## PROBLEM A
From the article on the Eloise Asylum haunted attraction, return the passage that begins at the words "As visitors work" and stops after the words "attacks go wrong.", reproducing it without alteration.
## PROBLEM B
Answer the following questions using the article on the Eloise Asylum haunted attraction:
(i) How much money was spent on the haunted house alone?
(ii) According to Kays, what do visitors see in the second attraction in the basement?
(iii) To what did Furdak spend hours matching tiles?
## PROBLEM C
Extend the article on the Eloise Asylum haunted attraction, continuing from its final sentence.

## PAGE EXTRACT

New attraction converts Eloise psychiatric facility into immersive haunted experience
One of Michigan's most prolific maybe-haunted buildings will soon be open for visitors to walk through — not for standard ghost tours, but for an immersive experience that is sure to spook even the most avid visitors of haunted houses.
Several levels of the Kay Beard Building, part of the greater facility known as Eloise, have been converted to the Eloise Asylum, a high-tech experience with scare actors, sets built based on the original building and a storyline designed to frighten.
The project took about two years of planning and more than $1.2 million spent just on the haunted house, Jay Kays, director of operations, said during a preview Thursday.
"What you get for that is not like a haunted house you have experienced before, though," Kays said. That includes "cold spark" machines, which emit safe bursts of sparks, lots of realistic props and the kind of projection technology typically seen in theme parks and immersive art exhibits. "This is a story, an experience, and we want people to really get into it."
Visitors start on the first floor, where they are treated as patients being admitted to the asylum. They visit several rooms, including many that are original to the building and were meticulously designed to match the existing building.
As visitors work their way deeper into the building and further into the storyline (which is fictional but plays off of elements true to the facility's history), guests continually find new scares and more creepy themes.
There is also a second attraction in the basement of the building where Kays said visitors see what happens when attempts to make people immune to nuclear attacks go wrong.
"The story itself is very simple, but using the story like this and all the production that has gone into it is so innovative in our industry," Kays said.
Part of what makes the experience fully immersive is the work of people like Kaity Furdak, who helped with the art direction of the experience. She said she spent dozens of hours looking at historic photos and touring the building to make sure it was next to impossible to tell what was a real, original piece of the building, and what was a set.
"One of my favorite things about doing what I do is hearing people walk through and say, 'Is this real?' or knocking on the wood to see what's real or not," Furdak said. "The goal is to really submerge you."
In order to do that, she spent hours matching tiles to what is original to the building and painting faux wood to match the details of wood already in the building.

## INPUT DATA
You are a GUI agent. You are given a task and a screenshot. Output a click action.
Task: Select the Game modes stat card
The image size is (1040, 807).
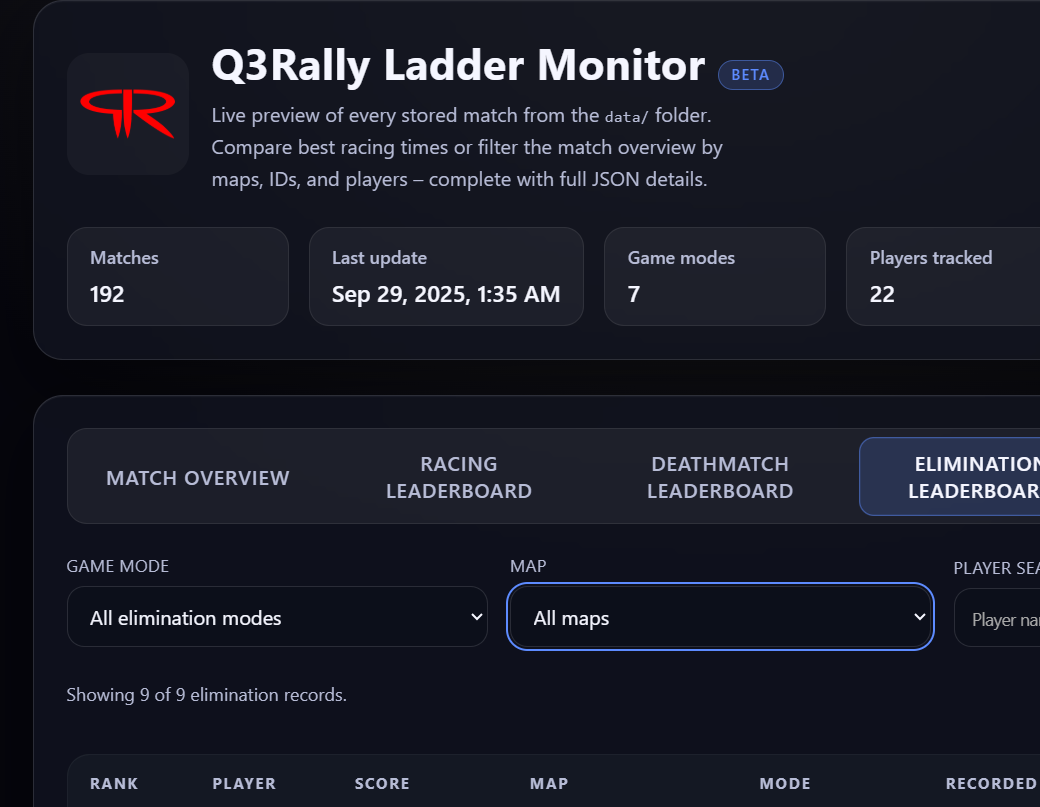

## RESPONSE BOX A
As visitors work their way deeper into the building and further into the storyline (which is fictional but plays off of elements true to the facility's history), guests continually find new scares and more creepy themes.
There is also a second attraction in the basement of the building where Kays said visitors see what happens when attempts to make people immune to nuclear attacks go wrong.

## RESPONSE BOX B
(i) More than $1.2 million.
(ii) They see what happens when attempts to make people immune to nuclear attacks go wrong.
(iii) To what is original to the building.

## RESPONSE BOX C
When that kind of attention is paid to detail, it makes the big details, including a morgue with dozens of feet molded from real people, feel that much more frightening, Furdak said.
The design serves as a maze through the building, which adds another level to the experience. Guests are given previews of future areas so they can expect one thing, just to be frightened by something they never saw coming.
Kays estimated more than 150 employees will work at the attraction, including 65 actors. The commitment to staying local, in everything from lighting teams to wood suppliers, makes a big difference, he said.
To make sure COVID-19 doesn't add an extra level of fear, the tickets to get in are timed to limit the number of people interacting with each other. That timed feature also adds an extra level of scare, Kays said, as it helps limit spoilers for future rooms as guests don't typically hear from a specific room until they're about to enter it. Each visit is between 35 to 40 minutes long.
The plan is to open the attraction each year around the end of September or the beginning of October. Each year will have new developments and additions, Kays said. When the attraction is not in place, the building will still be accessible for the ghost tours the space has been known for years.
Tickets are $40 a person, which gets a visitor access to both the main and basement experiences. VIP tickets, which grant people the ability to jump to the front of the line, are available for $65. A portion of the money goes to the Samaritas Family Center, an emergency shelter for families next to the grounds.